The remaining shallow-water serranine genera have sometimes overlapping fin-ray counts with the Serranus- three Diplectrum species: D. bivittatum (X,12 Pect-15-16, occ. 14), D. formosum (X,12 Pect-16-17, up to 18), and D. radiale (X,12 Pect-16-18, mode 17, from the S. Caribbean); Paralabrax dewegeri (X,13-14 Pect-17); Serraniculus pumilio (X,10-11, Pect-14-15); and Schultzea beta (X,11-12 Pect-16).

Two deep-water serranines have fewer dorsal-fin soft rays than the others: Parasphyraenops atrimanus (X,10 III,6 Pect-17) and P. incisus (X,10 III,7 Pect-17). The Centropristis species, from more temperate US waters only, also can have fewer, with 11 (one with 12) dorsal-fin soft rays and A-III,7 and comprise C. fuscula (with D-X,12), C. ocyurus (Pect-17), C. philadelphica (Pect-18), and C. striata (Pect 16-19).

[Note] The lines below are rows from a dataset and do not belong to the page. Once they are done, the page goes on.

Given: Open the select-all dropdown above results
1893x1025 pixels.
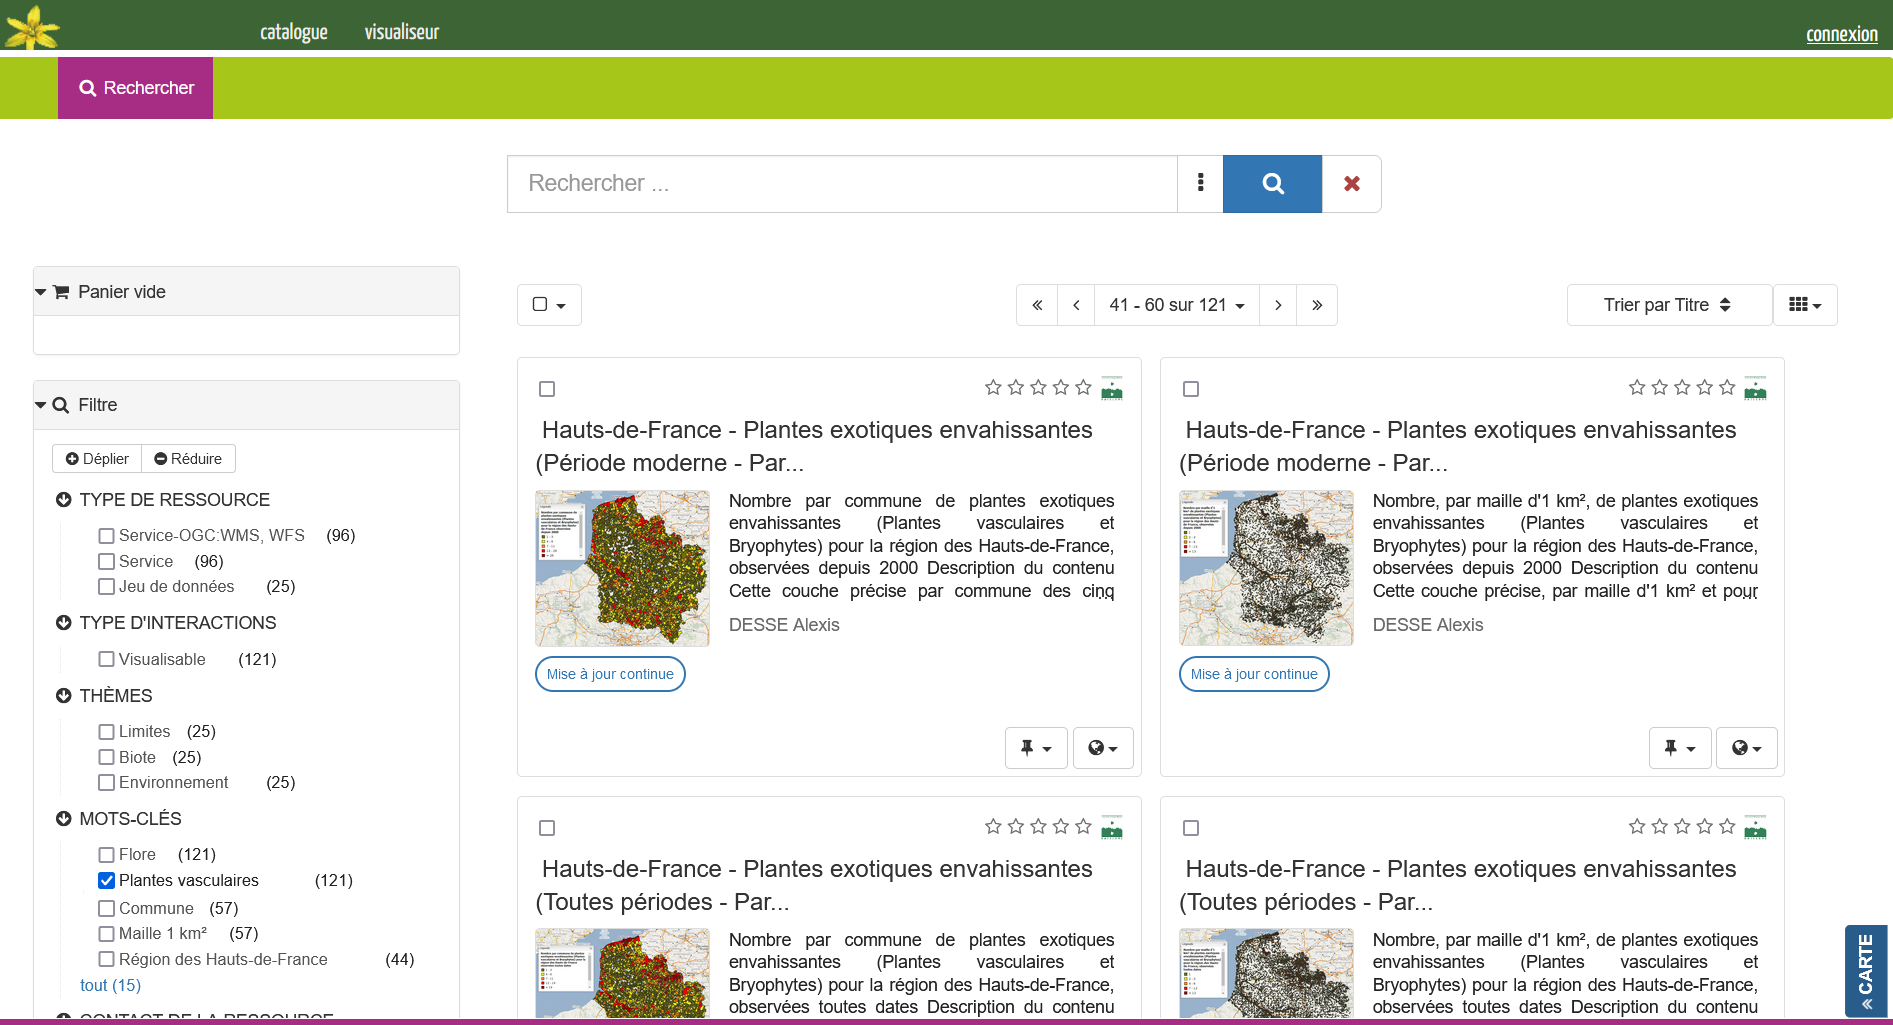Looking at the screenshot, I should coord(548,304).
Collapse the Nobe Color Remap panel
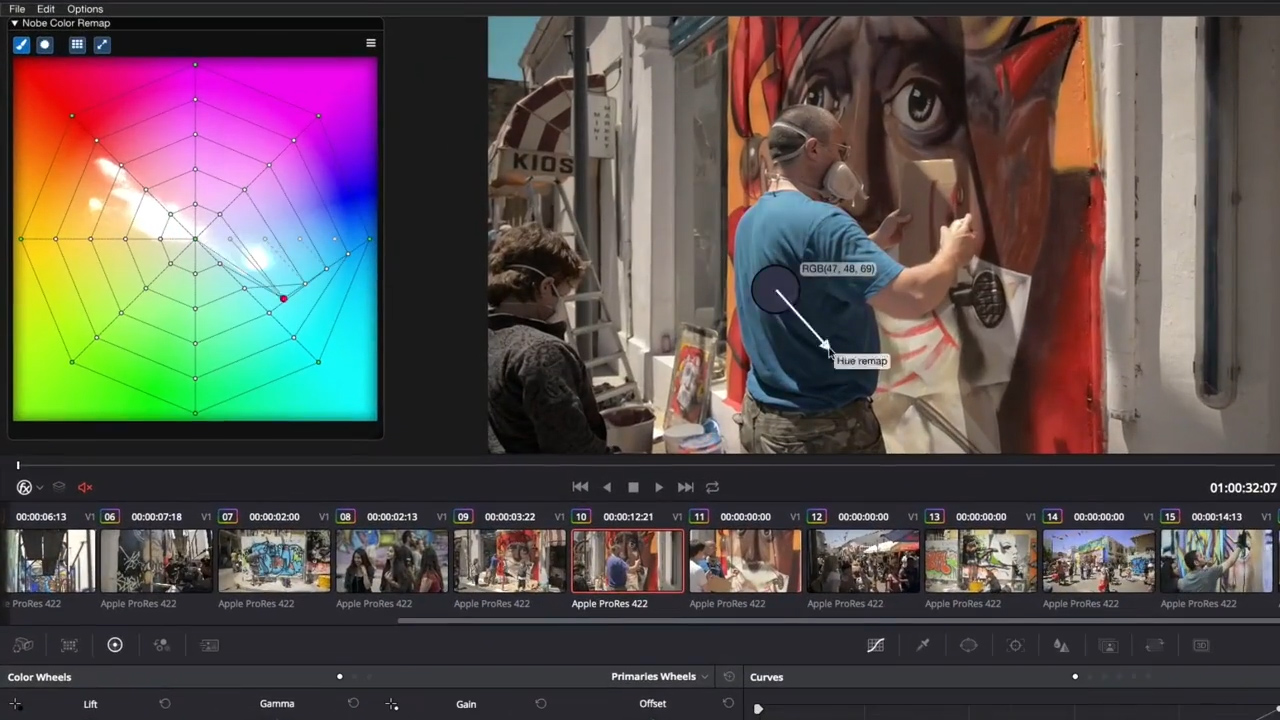This screenshot has width=1280, height=720. click(14, 23)
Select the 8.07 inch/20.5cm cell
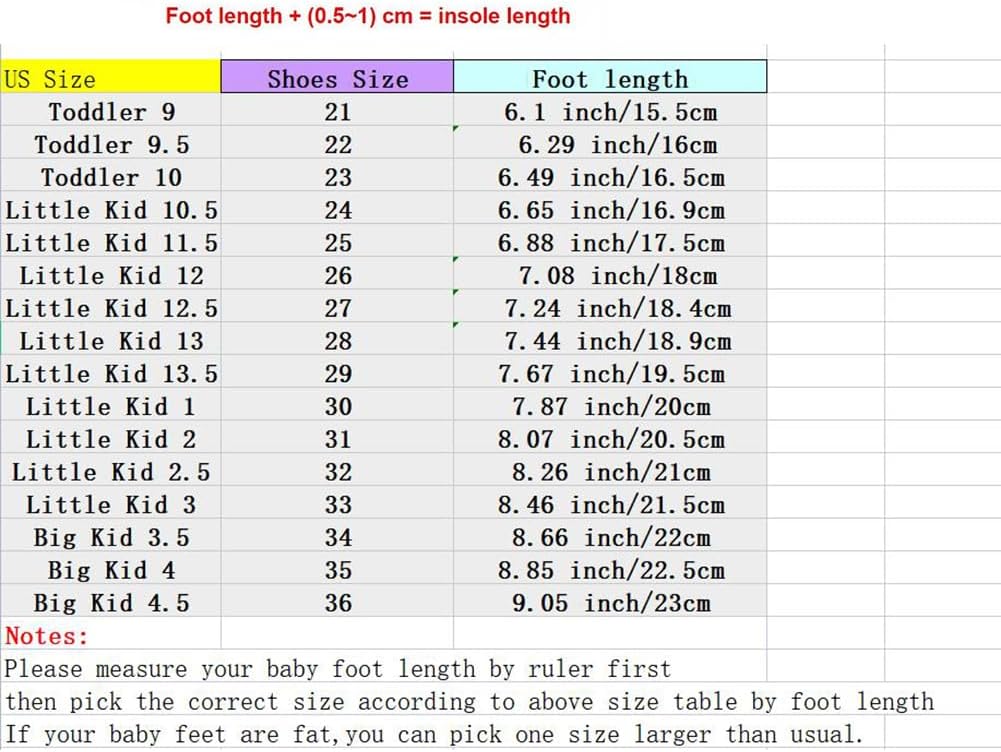Image resolution: width=1001 pixels, height=752 pixels. (x=610, y=439)
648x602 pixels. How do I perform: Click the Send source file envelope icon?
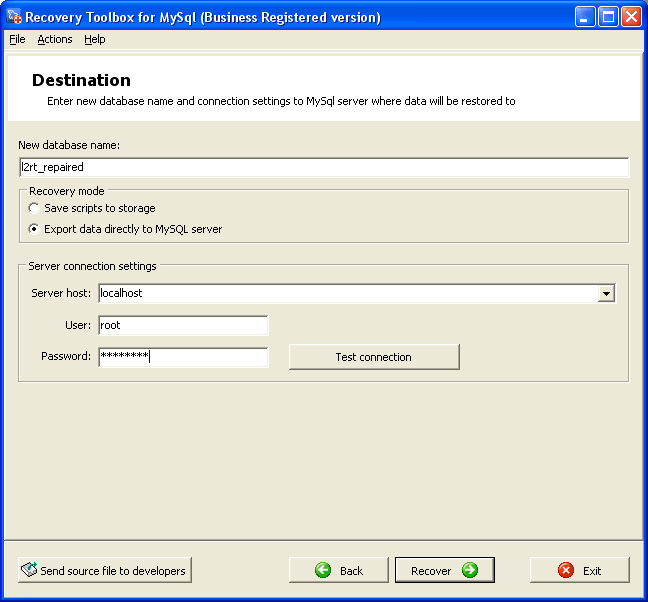pyautogui.click(x=28, y=570)
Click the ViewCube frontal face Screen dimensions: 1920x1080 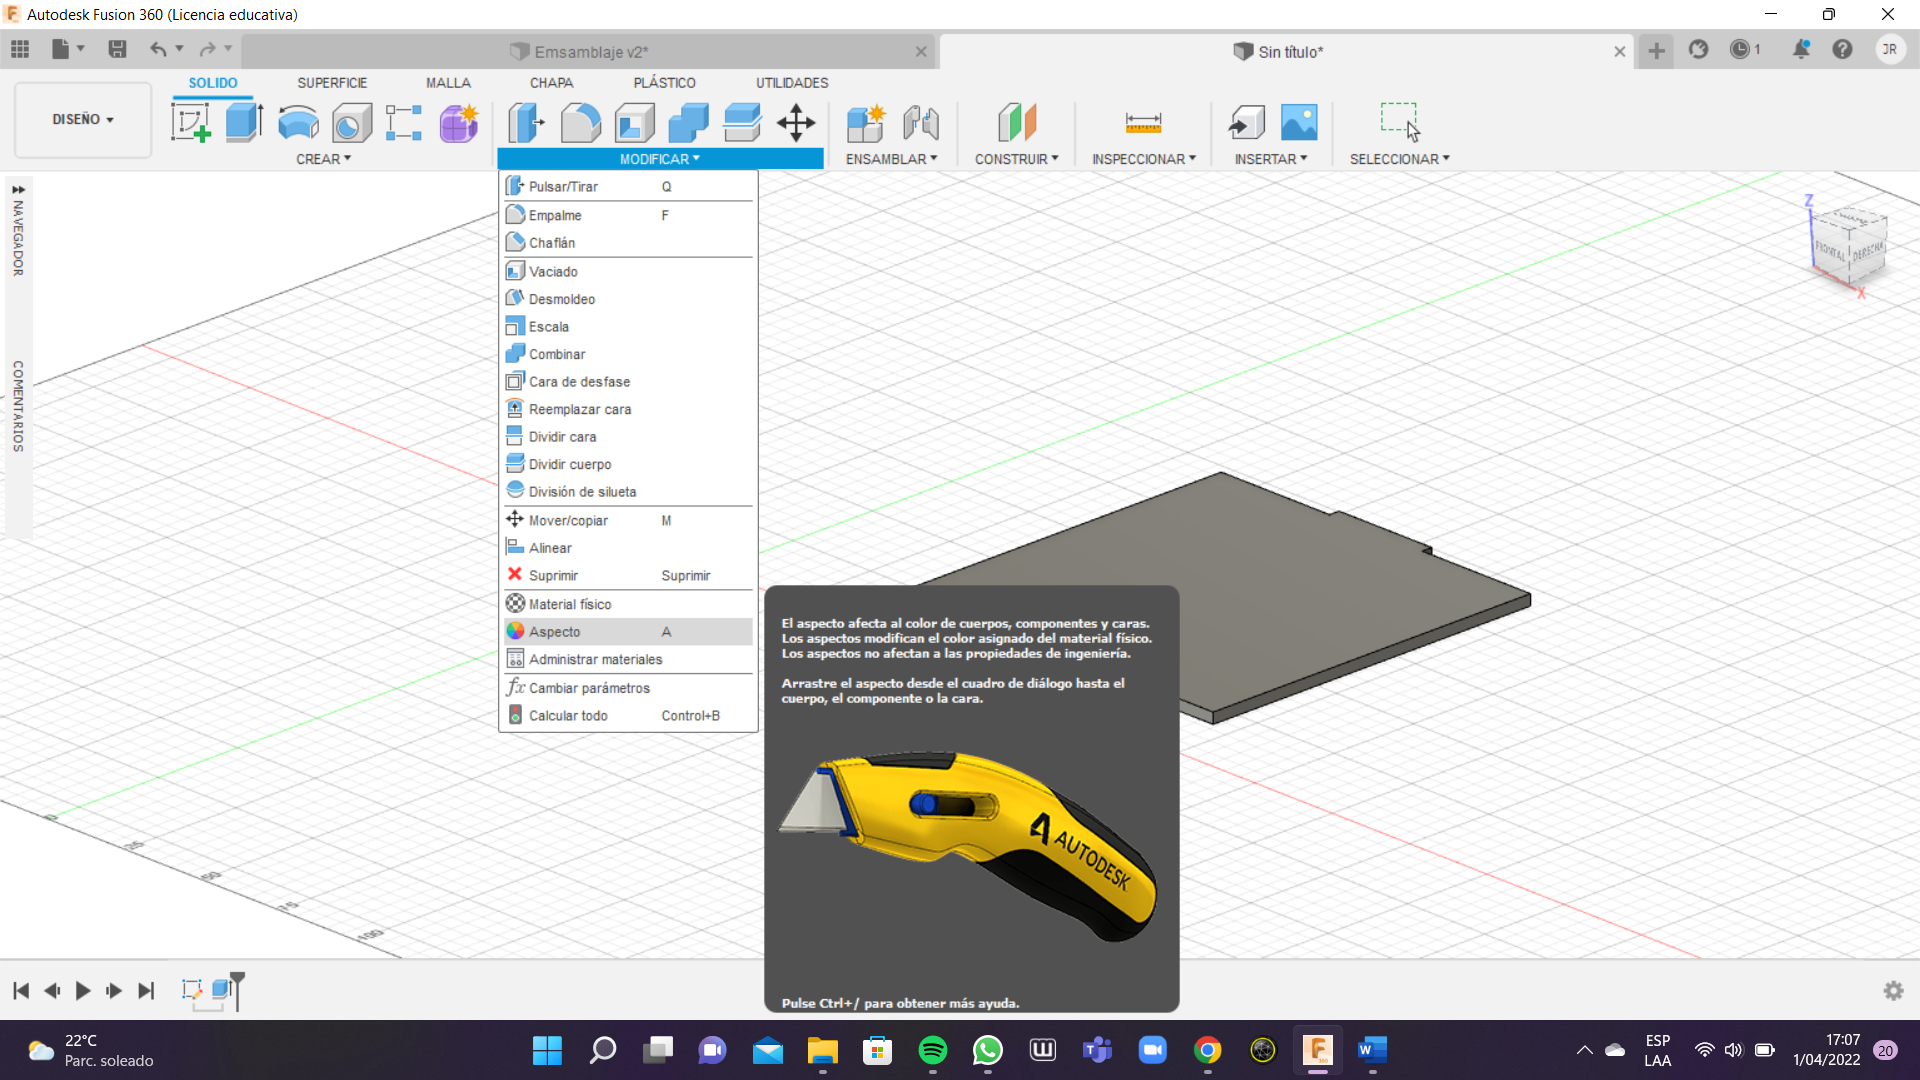pos(1829,250)
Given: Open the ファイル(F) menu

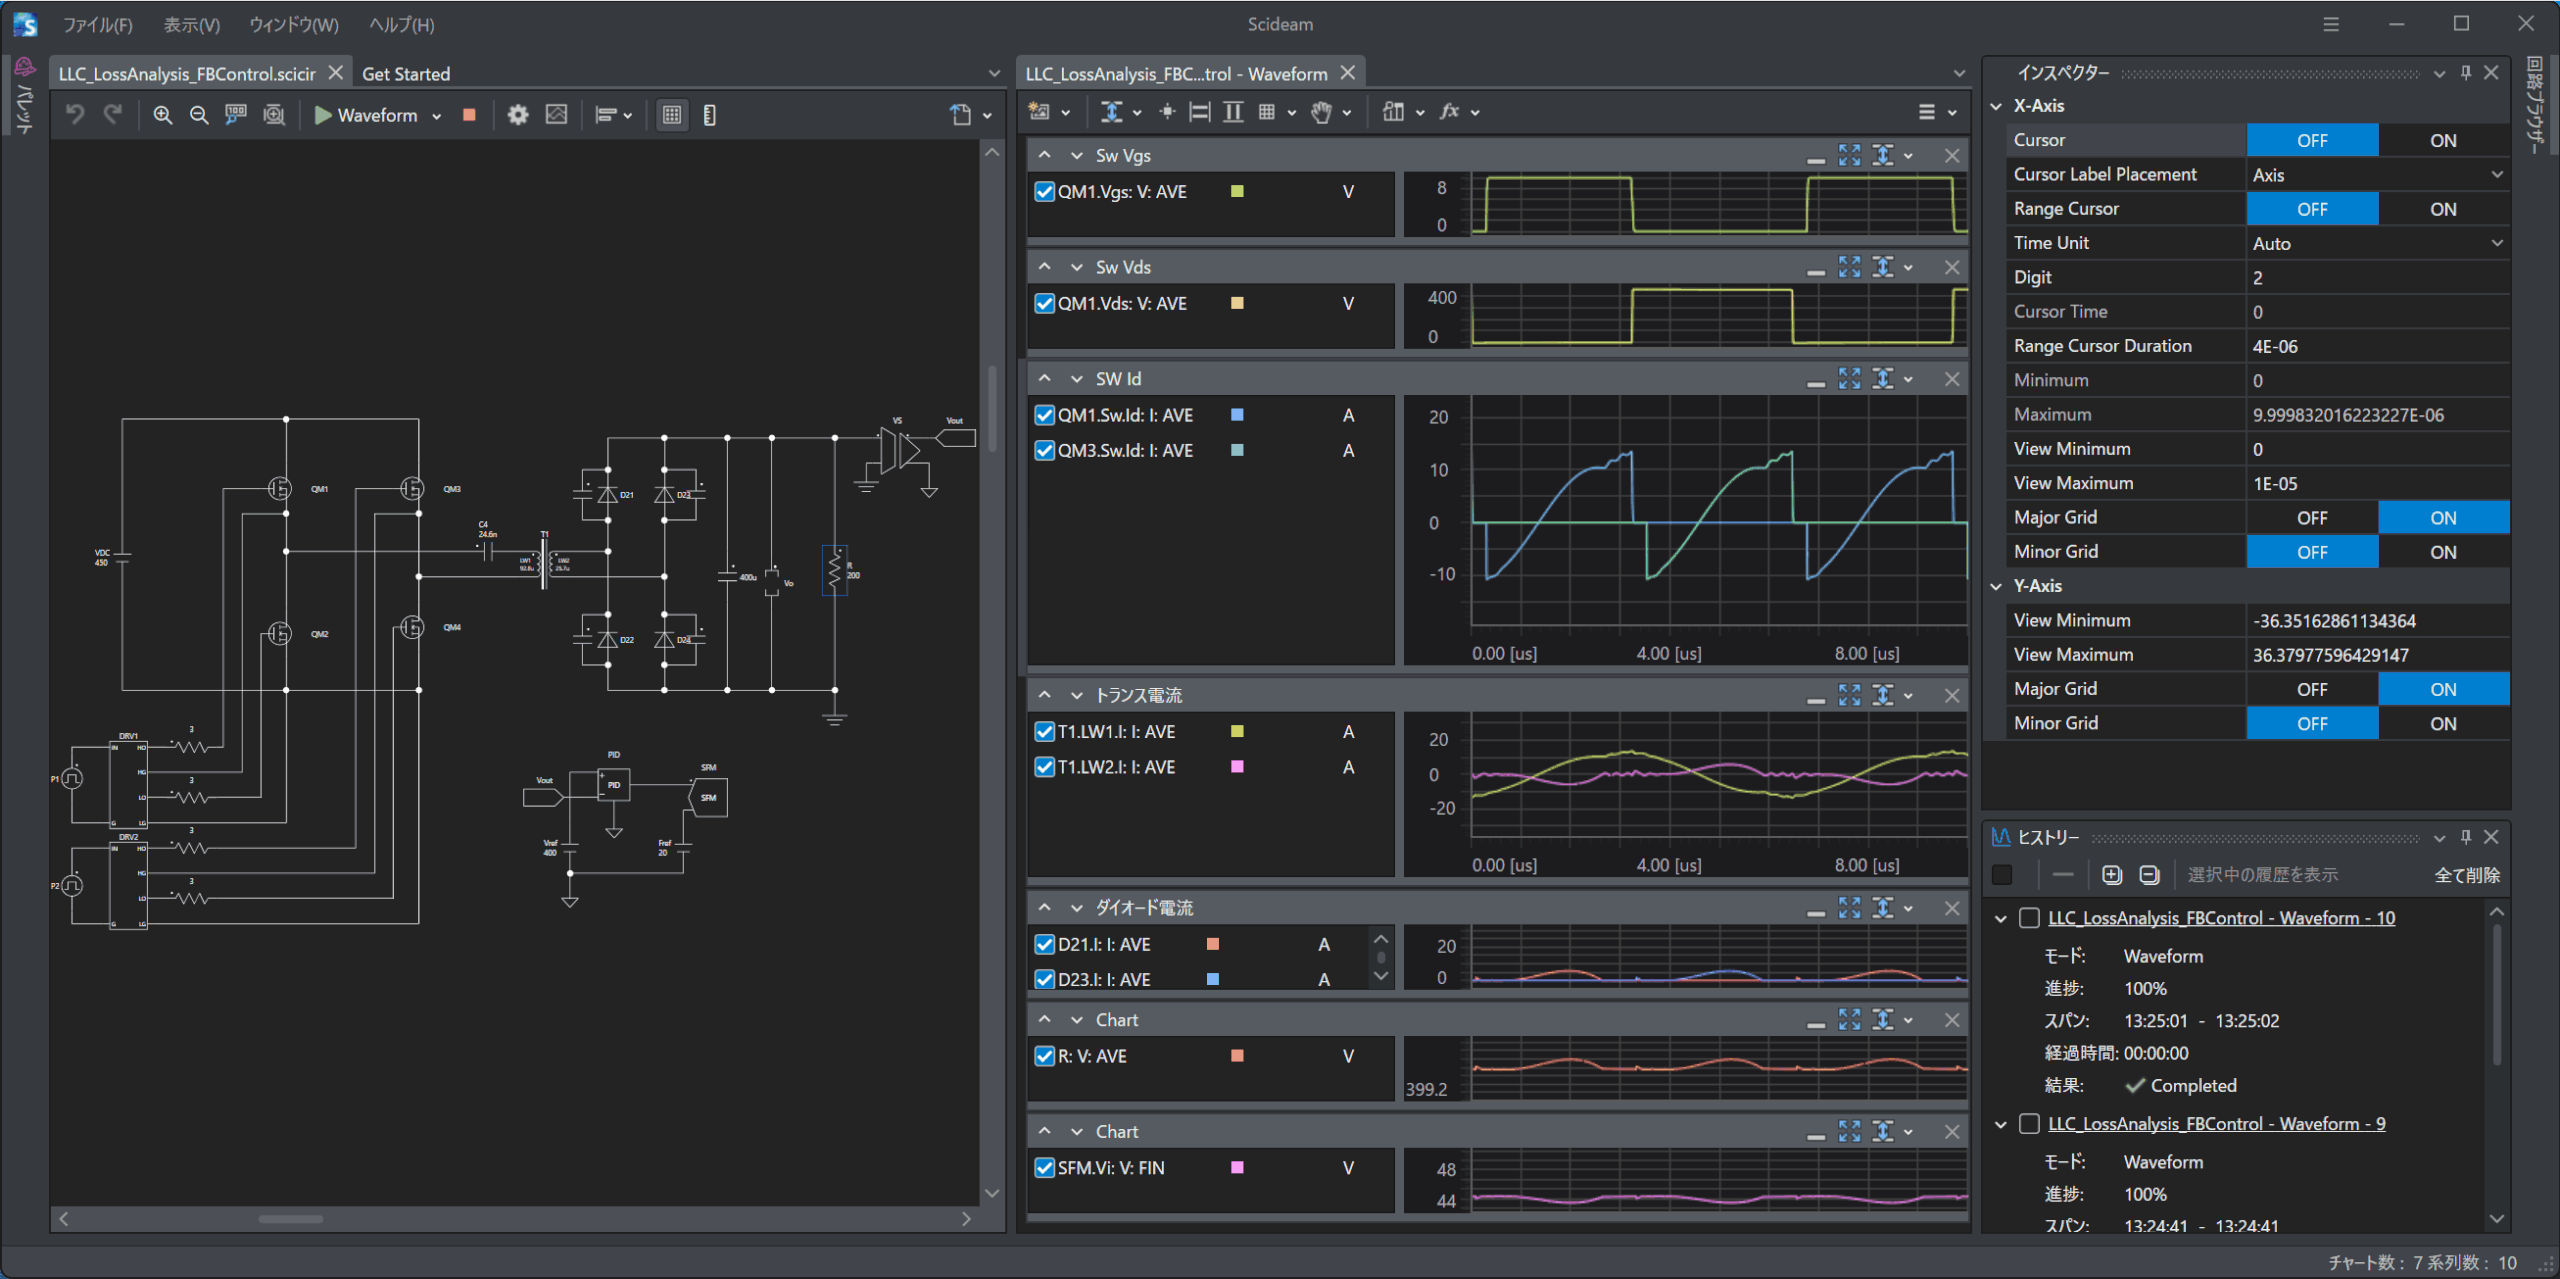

The remaining deep-water taxa tend to have 13 or more dorsal-fin soft rays and include Bullsichthys caribbaeus (X,13-14 III,7 Pect-14-15) and the anthiines. Anthiines comprise four Anthias species, all with D-X,14-15 Pect-18-21: i.e. Anthias tenuis (III,8), A. nicholsi (III,7), A. woodsi (X,14, III,7), and A. asperilinguis (X,15, III,7); Hemanthias vivanus (X,14, III,8 Pect-18-19), H. aureorubens (X,13-16,usually 15, III,8 Pect-16-17), and H. leptus (X,14 III,8); Pronotogrammus martinicensis (X,15 (13-16) III,7-8, Pect-16-18), and, finally, Plectranthias garrupellus with the unusual fin-ray count of X,16 III,7 and Pect-13. Note that some of these latter species with eight anal-fin rays have identical fin-ray counts to some lutjanid snappers.